Meta began ideating custom server-side video chips years ago, readers might recall, announcing an ASIC for video transcoding and inferencing work in 2019. This is the fruit of some of those efforts, as well as a renewed push for a competitive advantage in the area of live video specifically.
“On Facebook alone, people spend 50% of their time on the app watching video,” Meta technical lead managers Harikrishna Reddy and Yunqing Chen wrote in a co-authored blog post published this morning. “To serve the wide variety of devices all over the world (mobile devices, laptops, TVs, etc.), videos uploaded to Facebook or Instagram, for example, are transcoded into multiple bitstreams, with different encoding formats, resolutions and quality … MSVP is programmable and scalable, and can be configured to efficiently support both the high-quality transcoding needed for VOD as well as the low latency and faster processing times that live streaming requires.”
Meta says that its plan is to eventually offload the majority of its “stable and mature” video processing workloads to the MSVP and use software video encoding only for workloads that require specific customization and “significantly” higher quality. Work continues on improving video quality with MSVP using preprocessing methods like smart denoising and image enhancement, Meta says, as well as post-processing methods such as artifact removal and super-resolution.
“In the future, MSVP will allow us to support even more of Meta’s most important use cases and needs, including short-form videos — enabling efficient delivery of generative AI, AR/VR and other metaverse content,” Reddy and Chen said.
If there’s a common thread in today’s hardware announcements, it’s that Meta’s attempting desperately to pick up the pace where it concerns AI, specifically generative AI.
As much had been telegraphed prior. In February, CEO Mark Zuckerberg — which has reportedly made upping Meta’s compute capacity for AI a top priority — announced a new top-level generative AI team to, in his words, “turbocharge” the company’s R&D. CTO Andrew Bosworth likewise said recently that generative AI was the area where he and Zuckerberg were spending the most time.
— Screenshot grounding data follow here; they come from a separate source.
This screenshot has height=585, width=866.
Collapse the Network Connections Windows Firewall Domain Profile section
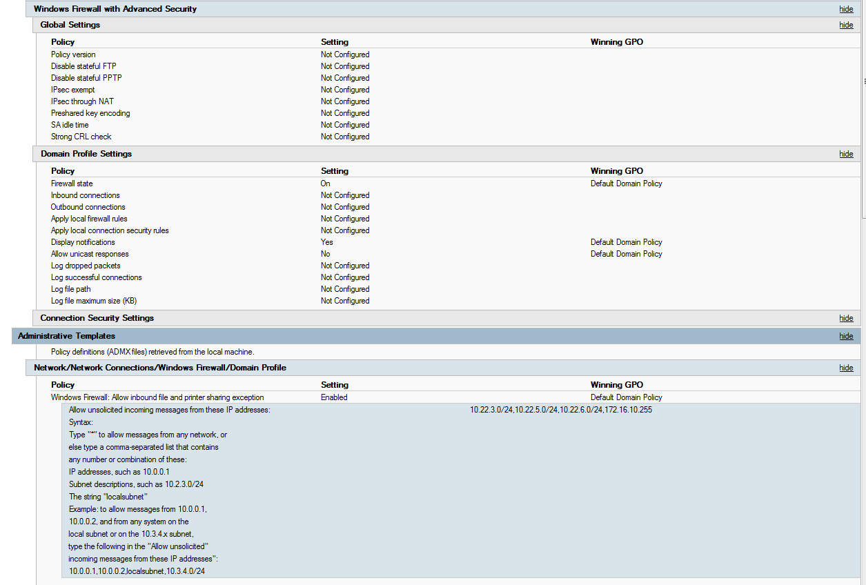(x=846, y=367)

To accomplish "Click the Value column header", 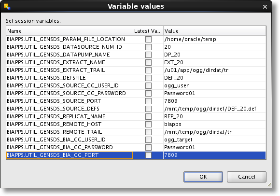I will [214, 31].
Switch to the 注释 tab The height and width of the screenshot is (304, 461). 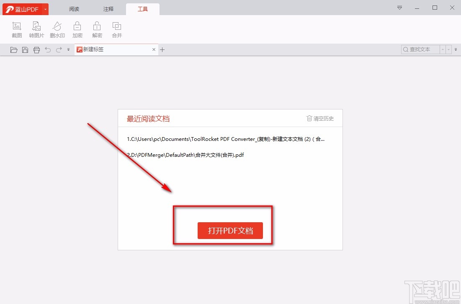coord(108,8)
And chief scientist Yann LeCun has said that Meta plans to deploy generative AI tools to create items in virtual reality,
“We’re exploring chat experiences in WhatsApp and Messenger, visual creation tools for posts in Facebook and Instagram and ads, and over time video and multi-modal experiences as well,” Zuckerberg said during Meta’s Q1 earnings call in April. “I expect that these tools will be valuable for everyone from regular people to creators to businesses. For example, I expect that a lot of interest in AI agents for business messaging and customer support will come once we nail that experience. Over time, this will extend to our work on the metaverse, too, where people will much more easily be able to create avatars, objects, worlds, and code to tie all of them together.”
In part, Meta’s feeling increasing pressure from investors concerned that the company’s not moving fast enough to capture the (potentially large) market for generative AI. It has no answer — yet — to chatbots like Bard, Bing Chat or ChatGPT. Nor has it made much progress on image generation, another key segment that’s seen explosive growth.
If the predictions are right, the total addressable market for generative AI software could be $150 billion. Goldman Sachs predicts that it’ll raise GDP by 7%.
Even a small slice of that could erase the billions Meta’s lost in investments in “metaverse” technologies like augmented reality headsets, meetings software and VR playgrounds like Horizon Worlds. Reality Labs, Meta’s division responsible for augmented reality tech, reported a net loss of $4 billion last quarter, and the company said during its Q1 call that it expects “operating losses to increase year over year in 2023.”